The threats that face the world in 2020 are no less abstract, he explained.
“I think we’ve got a great deal to fear in the world that we live in today, but a lot of those fears are un-nameable and incomprehensible.
The biggest existential threat to the human race is climate change and we don’t seem to be acting terrifically well in relation to that... Maybe we’re destined to be wiped out by aliens or the weather.
- Gabriel Byrne
"We can’t articulate what it is exactly, so that’s why HG Wells' original story was in a way a premonition of the Great War that was to come. The story itself can be recycled again and again to meet the changing world that we live in."
The Irish actor added: "I mean all I know is that the biggest threat, the biggest existential threat to the human race is climate change and we don’t seem to be acting terrifically well in relation to that.
"I can’t think of anything more threatening, and yet I can’t think of really any great collaborative reaction to that. Maybe we’re destined to be wiped out by aliens or the weather."
Not so glamourous filming location
"Well, it was winter-time in Wales and it’s not the Riviera," jokes Byrne, talking about the filming location for the series.
"So we had to battle the weather, the cold and the rain and so forth. The studios are also cold, so it’s not like the weather or even the interiors are conducive to being in a comfortable place, but then that suits the story too, because all power in the story, electrical power and so forth, is all gone because of what happens.
"It helps to be in an environment that’s not exactly the most conducive to comfort"
Stephen Campbell Moore, who plays Jonathan Gresham in the series, agreed with Byrne that the unglamourous locations helped the cast get into character.
"None of the locations are where you'd want to go for a holiday! It's all bunkers and things that evoke the end of the world in your imagination," he said.
"There haven't been, for my character, too many picturesque holiday spots, no."
Characters full of heart
This version of War of the Worlds is less interested in shocking you with CGI aliens and instead draws you into the story with big characters that hook you into their battle for survival.
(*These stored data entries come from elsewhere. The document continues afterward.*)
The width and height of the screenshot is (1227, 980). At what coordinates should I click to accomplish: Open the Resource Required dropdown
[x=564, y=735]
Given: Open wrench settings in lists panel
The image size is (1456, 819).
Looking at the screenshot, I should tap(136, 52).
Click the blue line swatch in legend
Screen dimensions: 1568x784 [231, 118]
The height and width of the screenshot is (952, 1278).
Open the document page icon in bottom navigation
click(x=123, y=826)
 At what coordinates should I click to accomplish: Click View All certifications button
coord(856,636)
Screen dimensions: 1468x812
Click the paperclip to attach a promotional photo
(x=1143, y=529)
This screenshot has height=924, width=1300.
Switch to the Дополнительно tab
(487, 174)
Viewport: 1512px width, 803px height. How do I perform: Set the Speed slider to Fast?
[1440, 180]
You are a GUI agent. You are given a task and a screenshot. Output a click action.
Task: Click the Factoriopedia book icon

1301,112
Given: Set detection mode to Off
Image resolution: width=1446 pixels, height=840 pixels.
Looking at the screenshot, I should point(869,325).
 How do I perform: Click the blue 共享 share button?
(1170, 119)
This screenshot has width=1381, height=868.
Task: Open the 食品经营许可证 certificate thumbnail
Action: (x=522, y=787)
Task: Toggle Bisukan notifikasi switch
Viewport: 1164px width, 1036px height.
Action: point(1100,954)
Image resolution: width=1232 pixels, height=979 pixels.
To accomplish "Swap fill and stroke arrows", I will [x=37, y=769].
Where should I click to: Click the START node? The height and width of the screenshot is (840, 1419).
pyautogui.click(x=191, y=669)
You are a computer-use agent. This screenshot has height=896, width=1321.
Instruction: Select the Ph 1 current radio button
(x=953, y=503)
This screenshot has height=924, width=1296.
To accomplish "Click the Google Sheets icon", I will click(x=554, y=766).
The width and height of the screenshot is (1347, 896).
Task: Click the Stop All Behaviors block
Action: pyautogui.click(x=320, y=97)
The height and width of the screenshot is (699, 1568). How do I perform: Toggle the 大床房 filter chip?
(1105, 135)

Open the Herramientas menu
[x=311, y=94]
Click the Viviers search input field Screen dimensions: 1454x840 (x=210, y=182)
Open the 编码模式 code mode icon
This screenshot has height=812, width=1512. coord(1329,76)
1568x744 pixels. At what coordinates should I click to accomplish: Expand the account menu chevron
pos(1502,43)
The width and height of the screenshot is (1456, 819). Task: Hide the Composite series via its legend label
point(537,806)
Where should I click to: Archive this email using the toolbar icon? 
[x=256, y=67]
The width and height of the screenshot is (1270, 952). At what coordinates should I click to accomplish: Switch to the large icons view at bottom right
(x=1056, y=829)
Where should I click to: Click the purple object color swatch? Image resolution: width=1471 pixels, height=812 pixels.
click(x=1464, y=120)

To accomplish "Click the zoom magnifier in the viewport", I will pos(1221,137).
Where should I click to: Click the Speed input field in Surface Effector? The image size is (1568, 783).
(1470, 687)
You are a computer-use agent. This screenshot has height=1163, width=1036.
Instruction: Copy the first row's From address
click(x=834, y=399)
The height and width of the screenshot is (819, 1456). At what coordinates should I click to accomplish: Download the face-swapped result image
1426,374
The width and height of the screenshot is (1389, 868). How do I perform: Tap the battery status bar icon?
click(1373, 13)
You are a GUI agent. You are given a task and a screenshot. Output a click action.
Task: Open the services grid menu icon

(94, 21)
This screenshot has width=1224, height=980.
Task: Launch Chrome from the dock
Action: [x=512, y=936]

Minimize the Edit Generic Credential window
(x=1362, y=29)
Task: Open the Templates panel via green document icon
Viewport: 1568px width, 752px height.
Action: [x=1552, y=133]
Gabriel Byrne and Elizabeth McGovern are brilliantly cast as the former couple Bill and Helen, who are trying to reconcile their relationship in the face of the apocalypse.
One of the more intriguing characters is Daisy Edgar-Jones’ Emily Gresham, whose Stargardt disease - a retinal disorder - which limits her vision.
"She has a strange relationship with the world because she has to navigate things in a way that other people don’t," explains Edgar-Jones.
"She relies a lot on touch and sound and she has to judge people based on the way they speak to her because obviously she can’t judge by the way they look or how they appear.
"As the story goes along, she has a strange relationship with aliens, which she can’t really explain and she is very confused and scared, but it also feels strangely right. The way she feels towards them is quite caring and strangely motherly, I feel."
Edgar-Jones explained how she meets the particular challenges of playing a visually impaired character.
"The biggest challenge is trying to navigate how to play a scene a character who is blind when you can see. I can look in your eyes and that’s how I communicate," she said.
"So yes, just trying to work out how I would still enter a room, now having had vision, but also needing to understand it in ways that other people don’t, because that’s how I've kind of functioned in the world as Emily."
Neatly encapsulating what makes War of the Worlds different to the many sci-fi shows you'll see this year, Byrne concluded: “The bottom line, what makes it a different story for me, is that you get involved in real, complex characters and real complex relationships between people.
"There’s been a real effort made to have dimensional people with real problems, who just happen to be contending with aliens. That elevates their problems and it throws them into more of a glaring light."